January 04, 2025
Helen Tesfaye
Five firms licensed in October
Regulators at the National Bank of Ethiopia (NBE) are no longer processing license requests for new applicants seeking to get involved in the forex trading business.
In early October 2024, the central bank announced it had issued licenses to five independent foreign exchange bureaus in a bid to undercut the parallel market following the floating of the currency a few months prior.
Dugda Fidelity Investment PLC, Ethio Independent Foreign Exchange Bureau, Global Independent Foreign Exchange Bureau, Robust Independent Foreign Exchange Bureau, and Yoga Forex Bureau were the recipients.
Regulators are evaluating how the five firms are performing before proceeding to process applications for new licenses, according to Yenehassab Tadesse, director of forex monitoring and reserve management at NBE.
“We have to evaluate the performances of the five licensees before issuing additional licenses,” she told The Reporter. “Licensing will continue. But, since the market is a new trend, we have to evaluate the trend before flooding the market with more licenses.”
October’s licenses marked the first time in decades that non-bank entities were allowed to get involved in forex.
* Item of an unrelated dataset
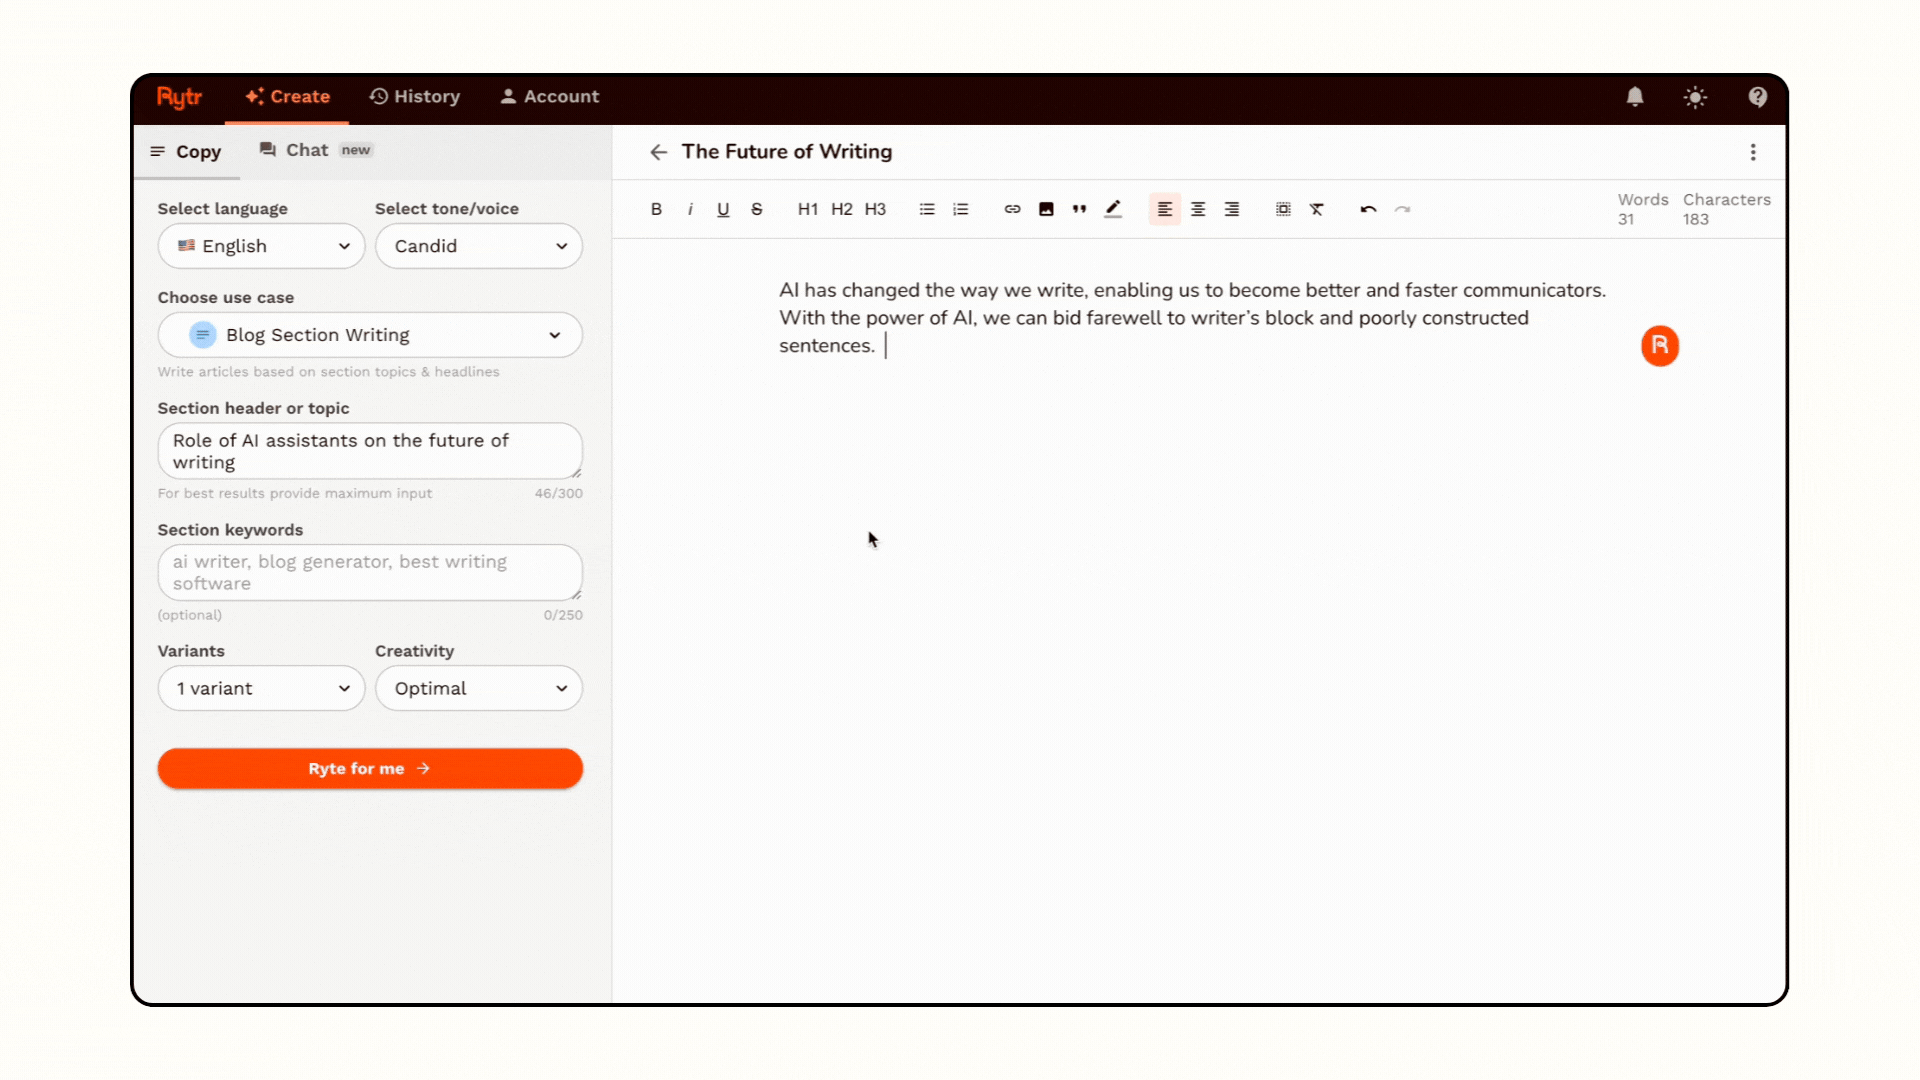Screen dimensions: 1920x1080
Task: Clear formatting with the format removal icon
Action: [x=1317, y=209]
Analysts see the prior limitations as a factor for the proliferation of parallel market operators.
The bureaus are now buying and selling forex based on market prices determined against a basket of foreign currencies.
Yenehassab did not indicate when the central bank would begin accommodating requests for new licenses.
The NBE directive governing the licensing process obliges applicants to have at least 15 million birr in capital and to provide a security deposit of 30 million birr to be held in a blocked account, which can be interest-earning.
An established business entity, set up in whatever legal form and owned by an Ethiopian national, non-resident Ethiopian, or a foreign citizen of Ethiopian origin is eligible for the license.